(Beginning of AVAILABLE RECORDS)
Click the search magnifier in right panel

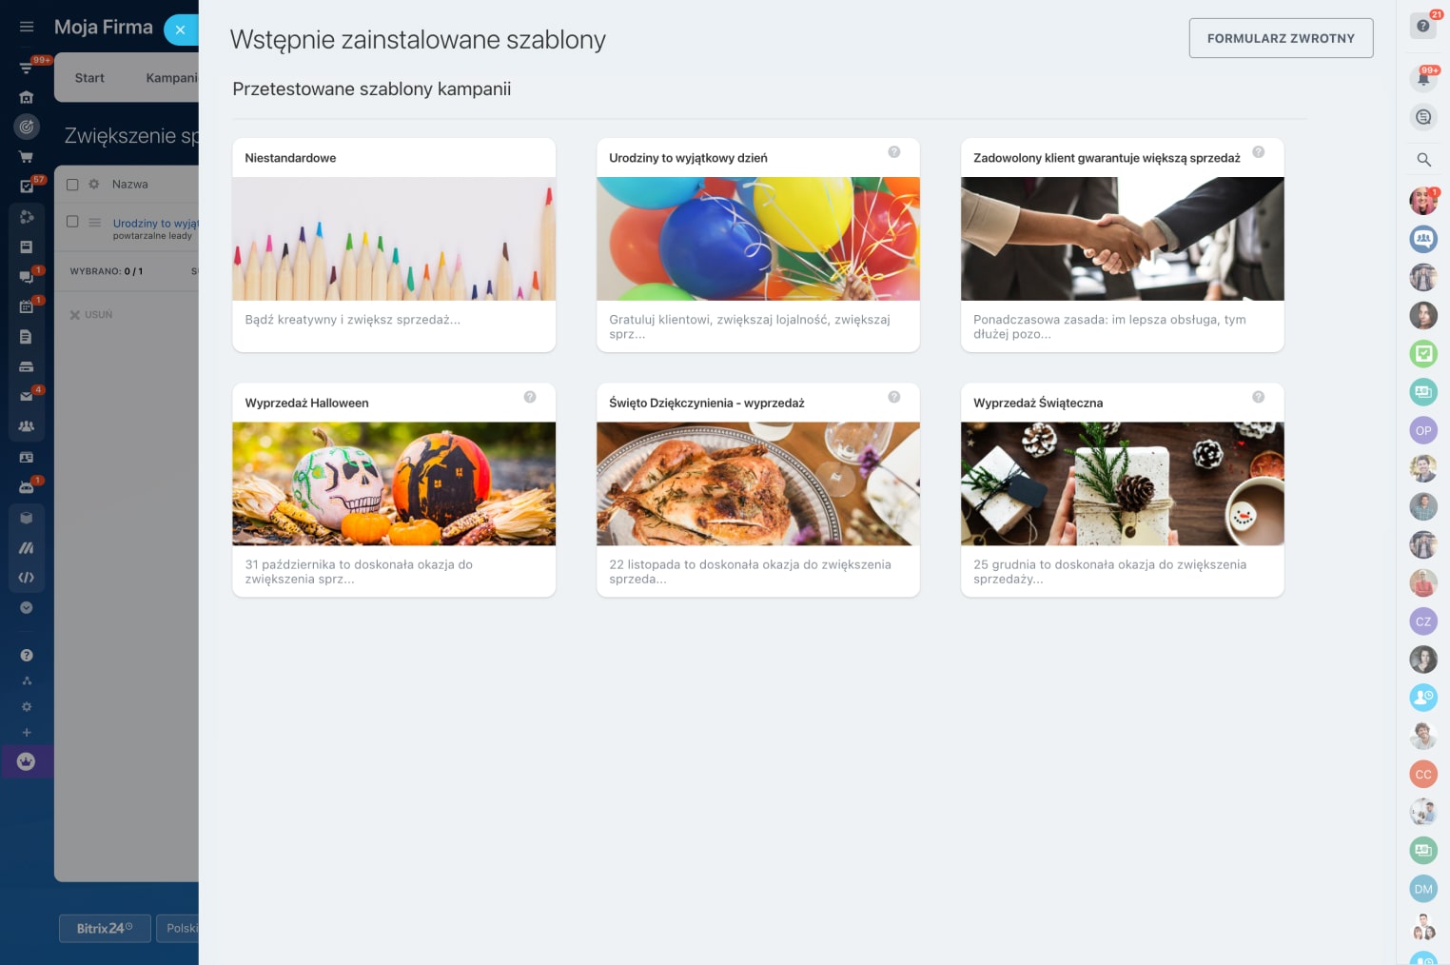coord(1423,159)
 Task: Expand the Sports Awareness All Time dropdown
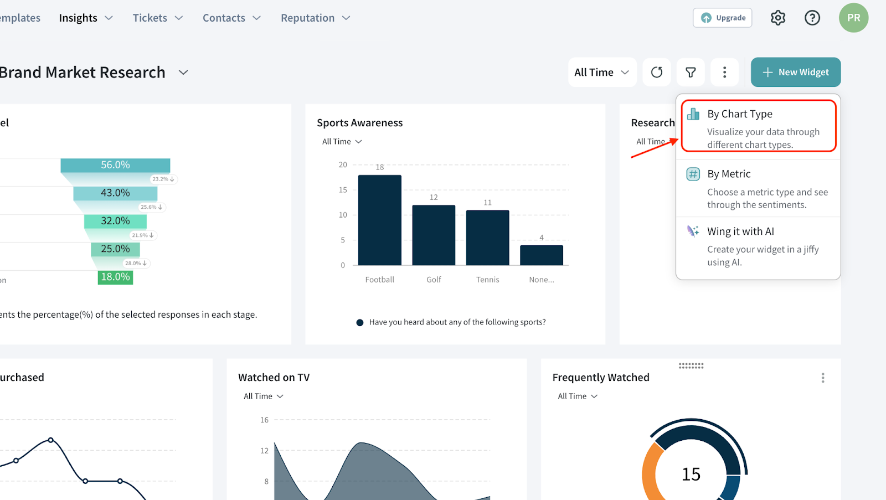point(342,142)
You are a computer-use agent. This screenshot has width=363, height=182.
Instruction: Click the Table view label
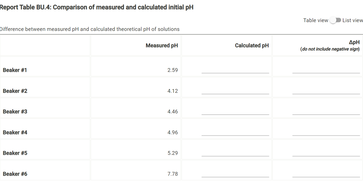pyautogui.click(x=316, y=20)
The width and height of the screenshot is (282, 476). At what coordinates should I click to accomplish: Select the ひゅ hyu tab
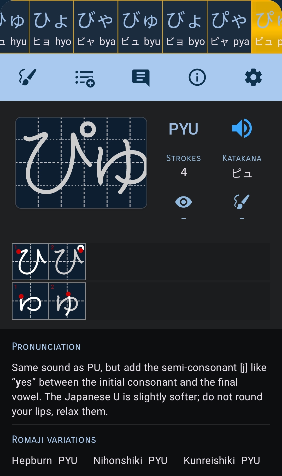14,27
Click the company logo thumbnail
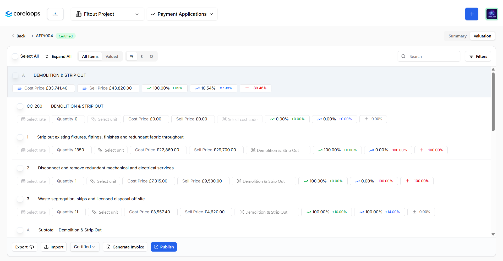The image size is (503, 261). coord(55,14)
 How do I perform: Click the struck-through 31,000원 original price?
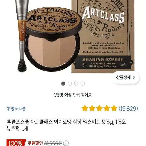tap(53, 143)
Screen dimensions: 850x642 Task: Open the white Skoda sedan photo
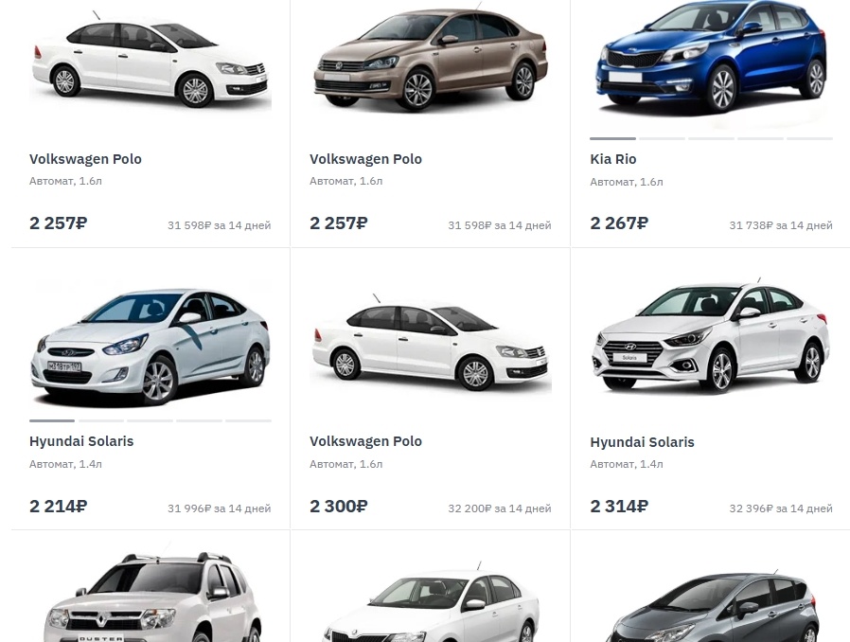pyautogui.click(x=431, y=604)
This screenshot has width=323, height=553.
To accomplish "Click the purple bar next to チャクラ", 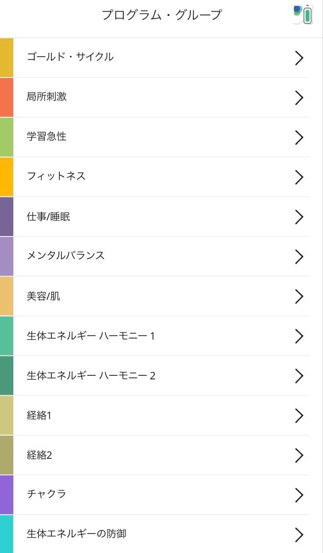I will click(x=5, y=495).
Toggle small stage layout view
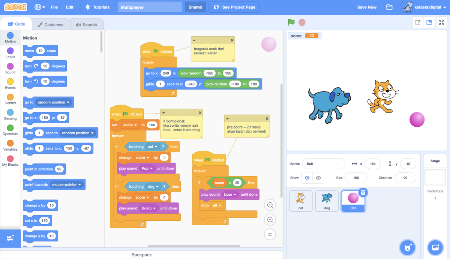 (417, 22)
(End of AVAILABLE RECORDS)
▸ TASK TO COMPLETE
Check each line of the listing above. Copy it if it holds the string "This".

▸ ANSWER BOX
You are a computer-use agent. This screenshot has width=363, height=182.
This screenshot has width=323, height=553.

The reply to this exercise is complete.